[Extract]:
□ □ □ □ □

Stoebe ruled against the defense’s Tuesday motion to admit a video recording showing Hedlund interrogating a witness and threatening to arrest him to coerce cooperation, an arrest Rounds said would have been illegal.

After reviewing the video, Stoebe said the probative value, the extent to which it could sufficiently prove something, was low and that it would not be admitted for the jury to see.

But that didn’t stop the defense team from attempting to submit statements from Clark, made during interviews with Hedlund, that could bolster their theories. Among them, the defense asserts that Hedlund was discouraged from further considering Clark as a suspect due to racial reasons, that King was charged partially due to information from Clark and that Clark’s honesty was questionable.

The request, which Stoebe said would require a written argument and at least one working day to evaluate for a ruling, was rendered unnecessary after the defense came to an agreement with the state after a break. The defense agreed that it would not proffer any more questions about Clark’s statements to Hedlund.

“If we arrested Cletio, I guarantee you we’d have 50 people come forward saying (the killer) was Tanner King, not Cletio,” Hedlund said to one subject in an interview. “They’d say we arrested Cletio because he’s the black guy.”

Rounds said that the statement from Hedlund, after hearing multiple statements from Clark about racial injustice and racial bias in the legal and criminal justice system, showed that Hedlund at least partly took it into consideration before charging King.

Rounds previously stated his intent to show that Clark “played the race card,” to deflect Hedlund from pursuing him as a suspect, and that Hedlund “fell for it.”

□ □ □ □ □

[What you are asked to do]: Rewrite the part of the court hearing text between "But that didn’t" and "statements to Hedlund.", inclusive, changing "request" to "motion".

[Supplied records]:

□ □ □ □ □

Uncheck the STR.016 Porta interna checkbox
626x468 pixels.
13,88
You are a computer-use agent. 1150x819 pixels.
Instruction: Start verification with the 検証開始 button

□ □ □ □ □

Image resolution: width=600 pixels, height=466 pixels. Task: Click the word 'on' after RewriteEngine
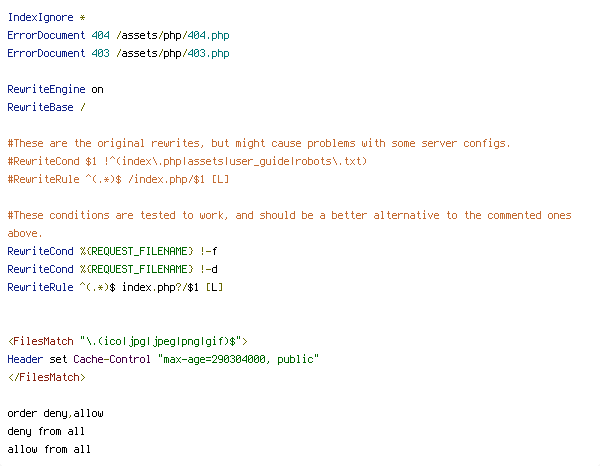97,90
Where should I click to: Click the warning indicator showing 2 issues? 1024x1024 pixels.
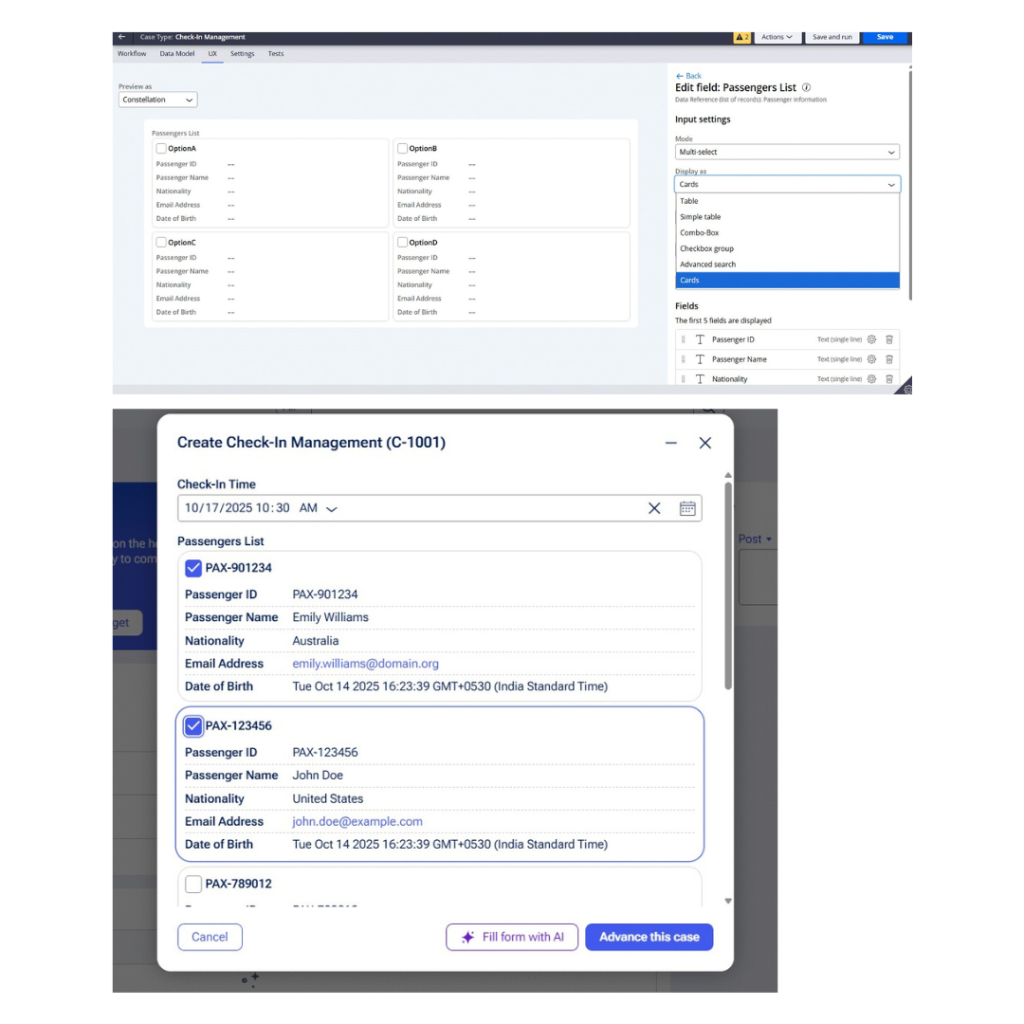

□ □ □ □ □

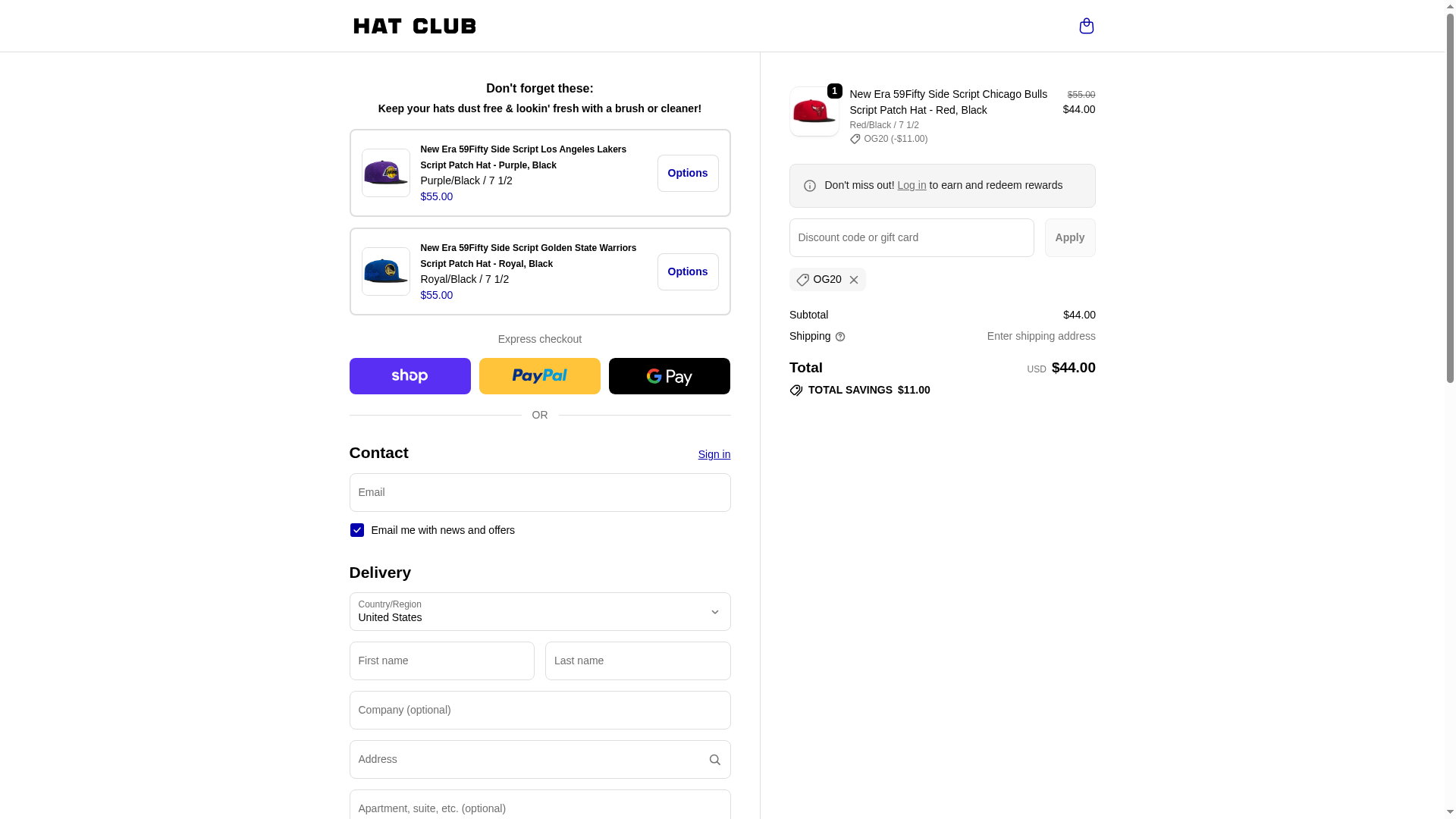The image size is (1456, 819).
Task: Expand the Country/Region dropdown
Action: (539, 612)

□ □ □ □ □

[Result]:
But that didn’t stop the defense team from attempting to submit statements from Clark, made during interviews with Hedlund, that could bolster their theories. Among them, the defense asserts that Hedlund was discouraged from further considering Clark as a suspect due to racial reasons, that King was charged partially due to information from Clark and that Clark’s honesty was questionable.

The motion, which Stoebe said would require a written argument and at least one working day to evaluate for a ruling, was rendered unnecessary after the defense came to an agreement with the state after a break. The defense agreed that it would not proffer any more questions about Clark’s statements to Hedlund.